Helicopter EMS (HEMS) transports are a valuable yet very expensive resource. Unfortunately, many state trauma systems or local EMS agencies do not provide specific guidance for best use. A group at the University of Alabama in Birmingham performed a geospatial analysis of helicopter transports in their area to determine the efficiency of HEMS operations.

This group created a sort of “heat map” that showed the number of transports overlaid on a geographical map of their catchment area. It included HEMS transports over a 6-year period directly from the scene. Drive and flight times were calculated, and the latter also included flight time to reach the scene.


Here’s the heat map showing the entire state of Alabama.

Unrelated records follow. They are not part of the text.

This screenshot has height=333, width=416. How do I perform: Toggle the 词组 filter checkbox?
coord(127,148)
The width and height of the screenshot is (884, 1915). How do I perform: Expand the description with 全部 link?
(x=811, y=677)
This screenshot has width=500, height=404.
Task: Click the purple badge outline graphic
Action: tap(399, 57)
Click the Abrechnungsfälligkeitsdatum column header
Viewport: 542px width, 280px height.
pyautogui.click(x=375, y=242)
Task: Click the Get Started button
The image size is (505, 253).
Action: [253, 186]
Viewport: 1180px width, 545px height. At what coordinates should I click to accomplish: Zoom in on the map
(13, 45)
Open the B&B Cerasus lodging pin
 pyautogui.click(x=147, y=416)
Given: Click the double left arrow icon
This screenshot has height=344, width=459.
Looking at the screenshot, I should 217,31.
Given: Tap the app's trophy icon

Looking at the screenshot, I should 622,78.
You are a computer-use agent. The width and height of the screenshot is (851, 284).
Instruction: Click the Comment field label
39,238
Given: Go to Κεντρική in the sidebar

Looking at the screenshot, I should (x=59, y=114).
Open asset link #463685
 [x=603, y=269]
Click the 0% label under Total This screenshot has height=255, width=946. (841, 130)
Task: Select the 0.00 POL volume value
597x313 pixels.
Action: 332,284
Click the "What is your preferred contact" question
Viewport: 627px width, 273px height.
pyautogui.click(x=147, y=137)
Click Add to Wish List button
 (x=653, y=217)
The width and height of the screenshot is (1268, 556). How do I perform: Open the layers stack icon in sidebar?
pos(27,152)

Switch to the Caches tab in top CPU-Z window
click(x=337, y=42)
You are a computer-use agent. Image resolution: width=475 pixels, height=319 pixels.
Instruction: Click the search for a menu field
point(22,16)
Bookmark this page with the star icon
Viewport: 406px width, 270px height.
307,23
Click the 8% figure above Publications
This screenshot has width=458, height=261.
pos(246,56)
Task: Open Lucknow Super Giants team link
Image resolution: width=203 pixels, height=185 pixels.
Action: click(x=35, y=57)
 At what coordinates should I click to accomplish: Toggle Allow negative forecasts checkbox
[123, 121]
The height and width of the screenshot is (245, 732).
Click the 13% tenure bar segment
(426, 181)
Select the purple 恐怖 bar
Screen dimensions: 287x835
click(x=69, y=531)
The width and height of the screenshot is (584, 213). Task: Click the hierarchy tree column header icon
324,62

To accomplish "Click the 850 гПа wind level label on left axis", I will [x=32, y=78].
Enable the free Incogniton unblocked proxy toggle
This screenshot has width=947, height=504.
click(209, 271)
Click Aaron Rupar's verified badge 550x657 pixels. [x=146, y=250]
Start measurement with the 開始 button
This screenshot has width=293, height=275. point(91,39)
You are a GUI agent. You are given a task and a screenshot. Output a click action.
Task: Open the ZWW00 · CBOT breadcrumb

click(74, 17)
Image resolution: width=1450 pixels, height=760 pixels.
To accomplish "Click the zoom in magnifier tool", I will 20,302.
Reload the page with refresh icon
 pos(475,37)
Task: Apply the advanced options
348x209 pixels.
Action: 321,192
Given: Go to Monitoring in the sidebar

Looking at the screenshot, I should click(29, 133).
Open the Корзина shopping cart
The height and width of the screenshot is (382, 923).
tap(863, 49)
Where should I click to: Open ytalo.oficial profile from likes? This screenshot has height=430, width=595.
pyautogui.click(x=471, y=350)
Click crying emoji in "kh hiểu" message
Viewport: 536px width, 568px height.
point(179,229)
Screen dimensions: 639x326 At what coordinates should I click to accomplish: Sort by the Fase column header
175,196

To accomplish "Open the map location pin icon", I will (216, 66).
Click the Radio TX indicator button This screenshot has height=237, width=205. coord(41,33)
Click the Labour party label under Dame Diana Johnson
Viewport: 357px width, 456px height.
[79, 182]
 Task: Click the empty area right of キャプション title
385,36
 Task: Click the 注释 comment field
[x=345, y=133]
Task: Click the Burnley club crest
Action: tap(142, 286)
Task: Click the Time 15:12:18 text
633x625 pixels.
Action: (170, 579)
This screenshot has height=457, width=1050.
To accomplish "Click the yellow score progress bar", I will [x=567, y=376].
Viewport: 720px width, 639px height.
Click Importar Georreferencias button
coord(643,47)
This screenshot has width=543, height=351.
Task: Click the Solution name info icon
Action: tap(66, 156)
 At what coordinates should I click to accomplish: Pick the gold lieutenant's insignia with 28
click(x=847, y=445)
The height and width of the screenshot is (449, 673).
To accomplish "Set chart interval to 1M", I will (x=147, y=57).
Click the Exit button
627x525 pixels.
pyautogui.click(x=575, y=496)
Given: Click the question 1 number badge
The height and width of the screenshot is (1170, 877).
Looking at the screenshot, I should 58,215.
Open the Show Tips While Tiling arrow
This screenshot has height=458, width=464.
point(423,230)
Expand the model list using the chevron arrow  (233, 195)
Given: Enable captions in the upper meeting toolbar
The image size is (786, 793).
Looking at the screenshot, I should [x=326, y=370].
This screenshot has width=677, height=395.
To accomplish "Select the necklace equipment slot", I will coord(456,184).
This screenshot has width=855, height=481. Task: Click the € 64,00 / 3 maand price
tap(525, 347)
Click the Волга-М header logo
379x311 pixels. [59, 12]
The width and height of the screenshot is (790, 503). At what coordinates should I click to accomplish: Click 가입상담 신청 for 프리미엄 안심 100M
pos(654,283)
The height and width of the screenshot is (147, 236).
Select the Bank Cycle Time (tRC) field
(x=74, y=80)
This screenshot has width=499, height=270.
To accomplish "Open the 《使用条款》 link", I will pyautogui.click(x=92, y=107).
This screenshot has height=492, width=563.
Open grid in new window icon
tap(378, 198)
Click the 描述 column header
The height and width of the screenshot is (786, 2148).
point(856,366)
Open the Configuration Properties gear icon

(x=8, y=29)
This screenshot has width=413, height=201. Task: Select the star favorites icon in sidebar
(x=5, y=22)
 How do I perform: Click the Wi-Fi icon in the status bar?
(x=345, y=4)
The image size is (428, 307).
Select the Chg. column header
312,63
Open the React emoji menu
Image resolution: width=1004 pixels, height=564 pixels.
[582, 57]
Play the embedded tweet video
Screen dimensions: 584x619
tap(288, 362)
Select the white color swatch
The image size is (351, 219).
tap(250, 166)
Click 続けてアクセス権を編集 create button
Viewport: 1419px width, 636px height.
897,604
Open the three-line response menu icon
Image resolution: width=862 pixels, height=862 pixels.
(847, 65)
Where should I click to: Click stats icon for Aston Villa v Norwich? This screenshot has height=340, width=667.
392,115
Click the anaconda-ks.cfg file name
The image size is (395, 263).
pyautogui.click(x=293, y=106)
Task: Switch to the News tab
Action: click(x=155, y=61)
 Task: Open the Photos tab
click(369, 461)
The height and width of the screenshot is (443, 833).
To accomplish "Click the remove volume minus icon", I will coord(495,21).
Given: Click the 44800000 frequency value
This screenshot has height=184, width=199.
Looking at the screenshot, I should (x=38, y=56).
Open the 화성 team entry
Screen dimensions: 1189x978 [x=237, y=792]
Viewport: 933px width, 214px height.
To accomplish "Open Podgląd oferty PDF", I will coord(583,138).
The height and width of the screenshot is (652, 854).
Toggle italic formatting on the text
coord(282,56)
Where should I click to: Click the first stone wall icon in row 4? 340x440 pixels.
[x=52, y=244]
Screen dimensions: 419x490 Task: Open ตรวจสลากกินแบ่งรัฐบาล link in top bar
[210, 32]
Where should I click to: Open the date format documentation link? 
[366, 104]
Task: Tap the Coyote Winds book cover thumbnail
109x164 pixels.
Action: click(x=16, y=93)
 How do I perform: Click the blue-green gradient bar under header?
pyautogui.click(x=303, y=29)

The approximate location of Birmingham is indicated in yellow.

Here are the factoids:

  • Nearly 3000 patients were identified, and 1911 had scene locations recorded so analysis could be performed
  • 35% of patients had minor injuries with ISS 1-8 (!!)
  • Median flight time was 58 minutes, and median drive time was only 65 minutes
  • In 28% of cases, drive time would have been shorter than flight time when considering time for the helicopter to reach the scene
  • Conclusion: over one fourth of patients might have arrived at the hospital more quickly by ground ambulance

Here are some questions for the authors and presenter to consider in advance to help them prepare for audience questions:

  • Why include time for the helicopter to reach the scene but not a ground ambulance? Doesn’t this stack the deck in favor of ground transport?
  • Was there any correlation between scene proximity and high ISS? This might have been a reason for calling the helicopter.
  • Did you see any patterns in the low ISS group? This could provide insight into the EMS thought processes. These patients are potentially the low hanging fruit to direct educational activities to reduce HEMS use.

This is thought-provoking work and I look forward to hearing all the details!

Reference: Use of helicopters for retrieval of trauma patients: a geospatial analysis. EAST 2019, Quick Shot Paper #26.